*WHAT TO DO*. What lines in the entries hold the string "Task"? List them.

[Dataset items]
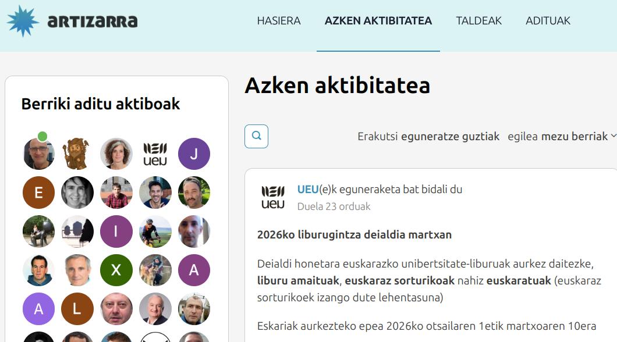Open the green X member avatar

tap(116, 270)
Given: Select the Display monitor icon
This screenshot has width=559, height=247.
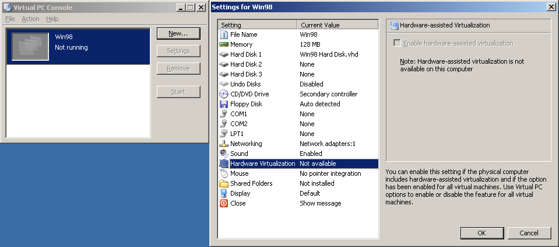Looking at the screenshot, I should tap(224, 193).
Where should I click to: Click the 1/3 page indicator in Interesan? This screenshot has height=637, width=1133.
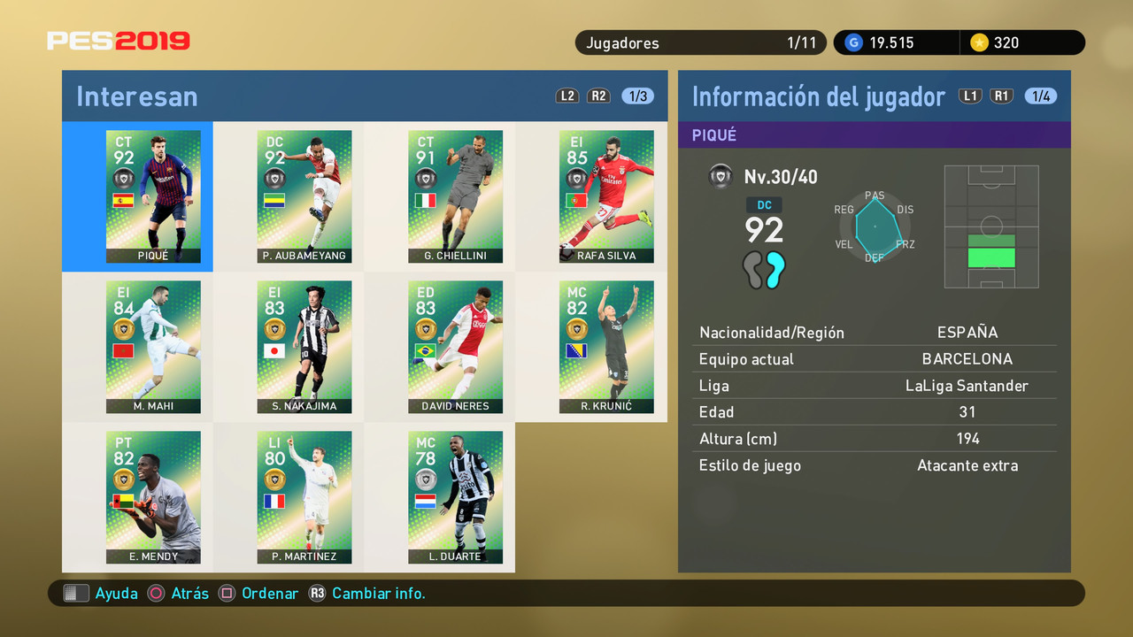pyautogui.click(x=638, y=96)
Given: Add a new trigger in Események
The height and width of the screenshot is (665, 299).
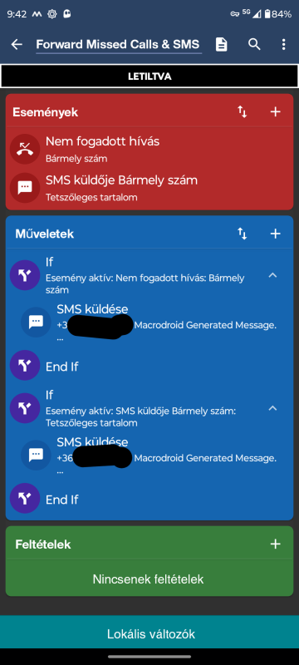Looking at the screenshot, I should (275, 112).

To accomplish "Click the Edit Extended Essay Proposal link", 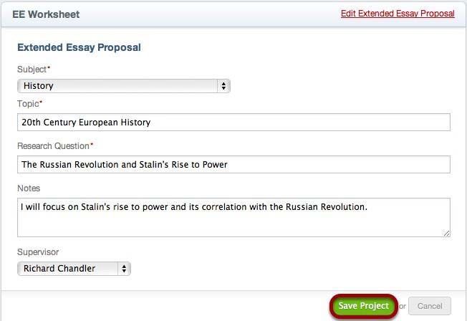I will (398, 14).
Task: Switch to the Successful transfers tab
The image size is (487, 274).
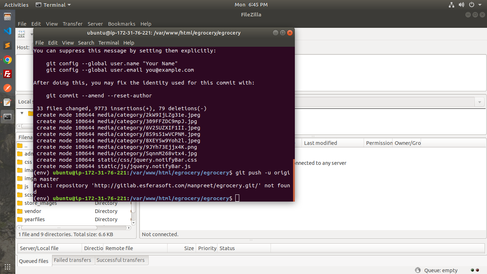Action: click(121, 260)
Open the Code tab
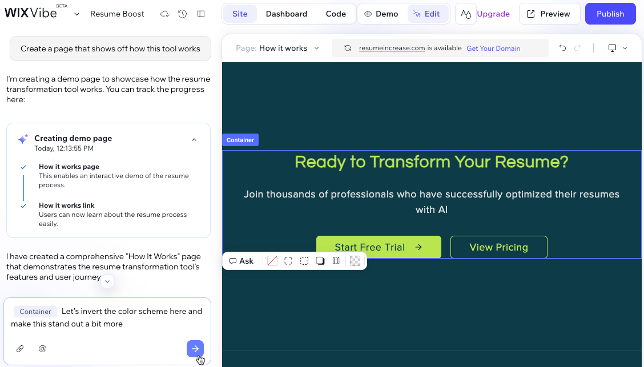Viewport: 644px width, 367px height. click(x=336, y=14)
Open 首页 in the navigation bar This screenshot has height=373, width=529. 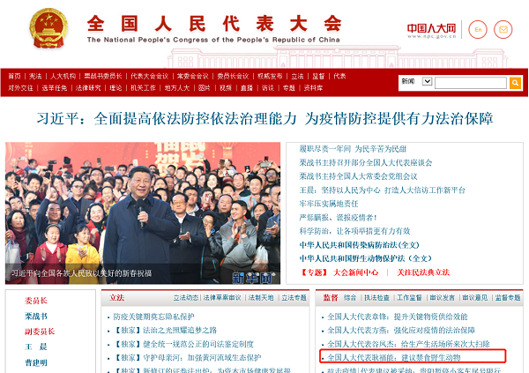coord(14,76)
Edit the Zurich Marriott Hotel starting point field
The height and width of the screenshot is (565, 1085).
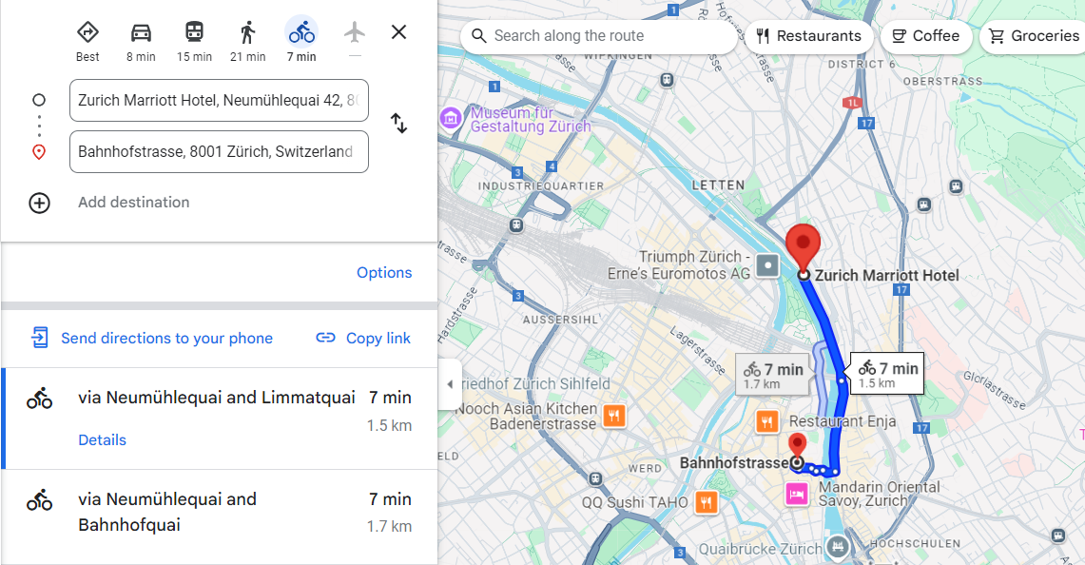pyautogui.click(x=218, y=101)
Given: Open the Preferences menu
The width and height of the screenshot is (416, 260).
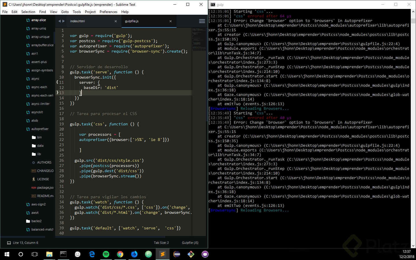Looking at the screenshot, I should click(108, 12).
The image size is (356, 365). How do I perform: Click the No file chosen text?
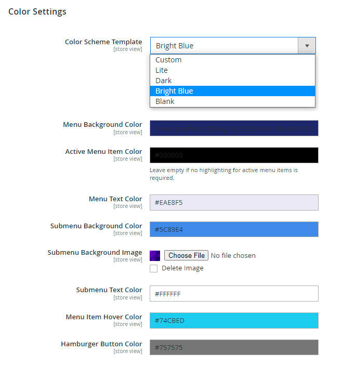pyautogui.click(x=233, y=255)
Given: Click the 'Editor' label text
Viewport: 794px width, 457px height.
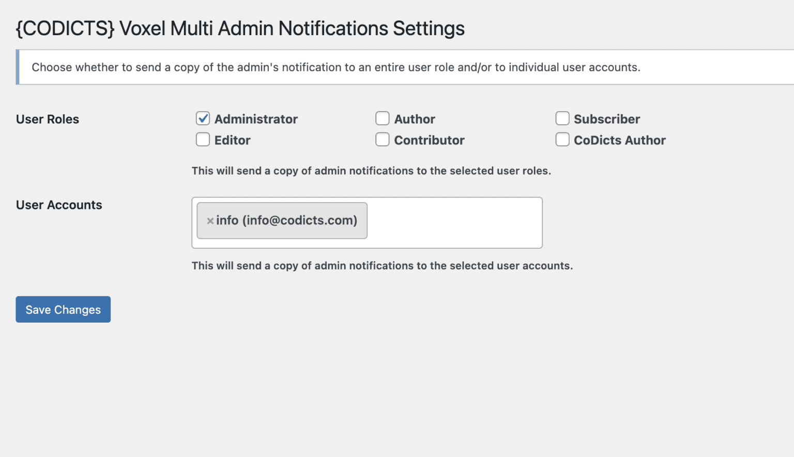Looking at the screenshot, I should tap(232, 141).
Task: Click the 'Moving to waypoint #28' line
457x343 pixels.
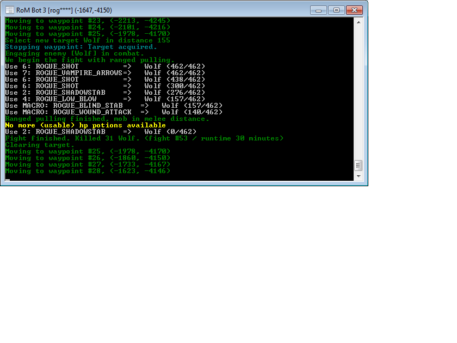Action: coord(88,171)
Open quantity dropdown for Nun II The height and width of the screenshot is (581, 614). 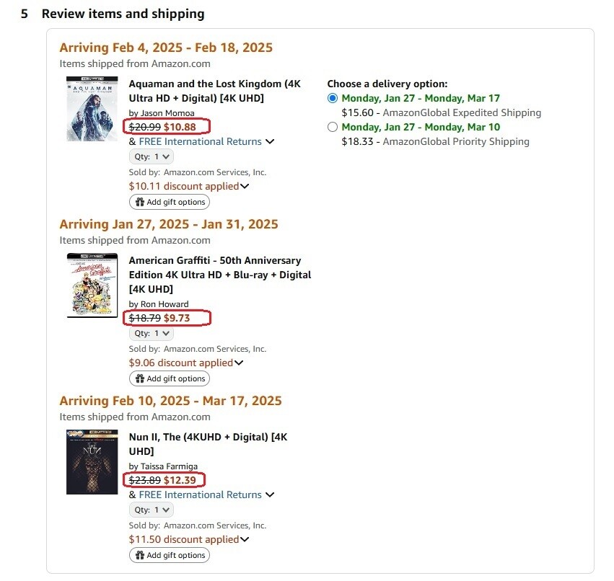point(152,510)
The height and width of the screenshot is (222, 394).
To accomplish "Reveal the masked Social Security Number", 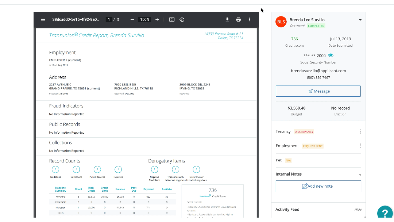I will click(x=331, y=56).
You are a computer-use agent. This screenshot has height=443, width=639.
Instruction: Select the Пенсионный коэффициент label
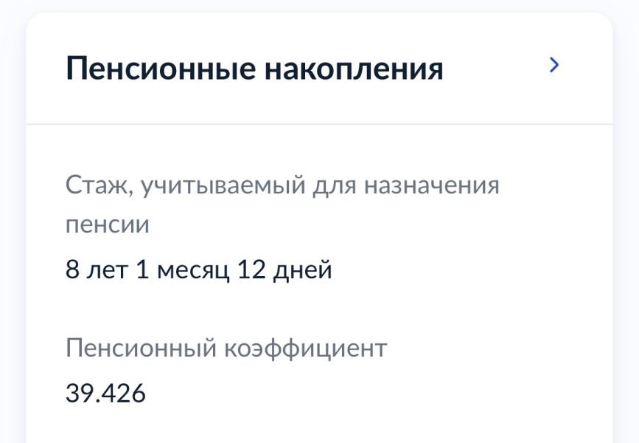pyautogui.click(x=226, y=348)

*OUTPUT BELOW*.
Task: Switch to the Successful transfers tab
Task: Click the 'Moving to waypoint #28' line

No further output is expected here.